RATURES DE DERBALA : LA RIME MORTELLE

14 Mar 2026 RATURES DE DERBALA : LA RIME MORTELLE
Posted by Author Ami Bouganim

C'est le sérieux avec lequel l'homme des livres et l'homme des ateliers prennent la vie qui la dramatise autant. Ils présument trop de leur vanité et de son rang. Ils tombent dans l'excès d'être au-delà ou en deçà de ce qu'ils sont ou prétendent être. On ne vit pas tant l'on craint pour sa vie ; on n'est pas heureux tant l'on cherche le bonheur ailleurs que là où il se présente. L'humain n’exauce ses prières que dans l'errance et celle-ci n'est le lot que des natures somnambuliques qui courent les pistes avec une armure autour du cœur pour se préserver des propos inconsidérés, des insinuations venimeuses, des passions vénéneuses. Il barde ses loques en accomplissant de sourdes marches, en pratiquant de longues méditations, en partant de grands éclats de rire. Rien de mieux pour maîtriser l’art de l’errance que de s’initier à sa mort, d’une crise à l’autre, d’une douleur à l’autre, d’un râle à l’autre, jusqu’à se mettre à pleurer avec le goéland. La perplexité est encore la meilleure immunité contre l'accablement :

« O l’homme aux haillons, tel est l’état des possédés / L’homme à la canne et aux vieux habits, tel est l’état des possédés. »

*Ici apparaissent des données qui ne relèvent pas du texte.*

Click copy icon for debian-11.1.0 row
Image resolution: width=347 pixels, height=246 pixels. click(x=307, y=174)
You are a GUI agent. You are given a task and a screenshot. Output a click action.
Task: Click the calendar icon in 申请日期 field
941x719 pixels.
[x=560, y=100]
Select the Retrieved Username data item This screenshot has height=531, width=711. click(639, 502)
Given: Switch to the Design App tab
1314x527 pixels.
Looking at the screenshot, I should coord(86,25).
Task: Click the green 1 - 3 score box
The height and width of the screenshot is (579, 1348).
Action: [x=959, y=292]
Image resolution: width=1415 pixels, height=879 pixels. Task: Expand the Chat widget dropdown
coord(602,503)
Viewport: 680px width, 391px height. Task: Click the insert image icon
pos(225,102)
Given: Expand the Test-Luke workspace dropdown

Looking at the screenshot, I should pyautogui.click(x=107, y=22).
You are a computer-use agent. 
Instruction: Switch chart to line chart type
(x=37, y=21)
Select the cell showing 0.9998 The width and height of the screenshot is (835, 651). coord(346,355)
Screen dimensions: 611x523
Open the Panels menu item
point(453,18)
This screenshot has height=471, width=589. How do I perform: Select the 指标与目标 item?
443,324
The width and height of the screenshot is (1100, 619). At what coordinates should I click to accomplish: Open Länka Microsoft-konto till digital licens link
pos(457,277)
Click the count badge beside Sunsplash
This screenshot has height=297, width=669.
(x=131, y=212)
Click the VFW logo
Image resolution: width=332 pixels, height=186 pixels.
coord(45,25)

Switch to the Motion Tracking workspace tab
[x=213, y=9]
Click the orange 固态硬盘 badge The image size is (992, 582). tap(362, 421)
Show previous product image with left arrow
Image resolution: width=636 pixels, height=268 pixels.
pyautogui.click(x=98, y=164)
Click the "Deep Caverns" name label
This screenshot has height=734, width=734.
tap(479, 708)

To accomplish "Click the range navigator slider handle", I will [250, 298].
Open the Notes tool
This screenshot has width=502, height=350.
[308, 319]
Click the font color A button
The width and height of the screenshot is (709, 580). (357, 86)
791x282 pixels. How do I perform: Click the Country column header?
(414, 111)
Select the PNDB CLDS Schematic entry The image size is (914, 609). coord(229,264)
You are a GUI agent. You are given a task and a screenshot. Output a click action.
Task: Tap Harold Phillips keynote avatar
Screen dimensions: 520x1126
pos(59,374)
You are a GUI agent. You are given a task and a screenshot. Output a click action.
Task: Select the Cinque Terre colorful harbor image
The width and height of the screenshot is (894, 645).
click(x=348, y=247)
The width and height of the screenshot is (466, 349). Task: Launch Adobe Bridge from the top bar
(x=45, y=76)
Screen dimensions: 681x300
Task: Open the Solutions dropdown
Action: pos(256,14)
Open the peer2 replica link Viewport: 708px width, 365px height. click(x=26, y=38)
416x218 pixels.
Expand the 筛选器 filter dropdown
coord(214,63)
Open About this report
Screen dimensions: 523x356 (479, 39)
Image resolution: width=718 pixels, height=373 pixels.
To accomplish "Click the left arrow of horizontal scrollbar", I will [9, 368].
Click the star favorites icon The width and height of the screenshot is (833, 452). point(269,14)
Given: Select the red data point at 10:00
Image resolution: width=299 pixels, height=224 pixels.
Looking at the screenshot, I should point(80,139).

Derbala n’est plus vraiment, il n’a rien à craindre, il ne sera bientôt plus. Le soleil peut s’embraser, la terre trembler, l’Océan déborder. Ce n’est plus qu’un intrus dans une hommière de l’on ne sait combien de milliards de pièces. Il reste calme, il hoche la tête, il s’incline devant la vague. Il ne sert à rien de s’inquiéter, de prier, de s’alarmer. Derbala n'est plus vraiment de ce monde, il goûte le privilège d’assister en absent à son manège. Il a jusqu’au bout du jour, de la lune, du pèlerinage. Il n’est d’autre résurrection que dans et par la simulation sans cesse répétée de la mort.

Derbala débrouille les brumes, en quête de châles et de robes, ne trouve que la rature du vent. Le jour où les vagues achèveront de rouler et de se corriger, elles l'entraîneront au large de l'oubli dans un vers que nouerait la rime mortelle.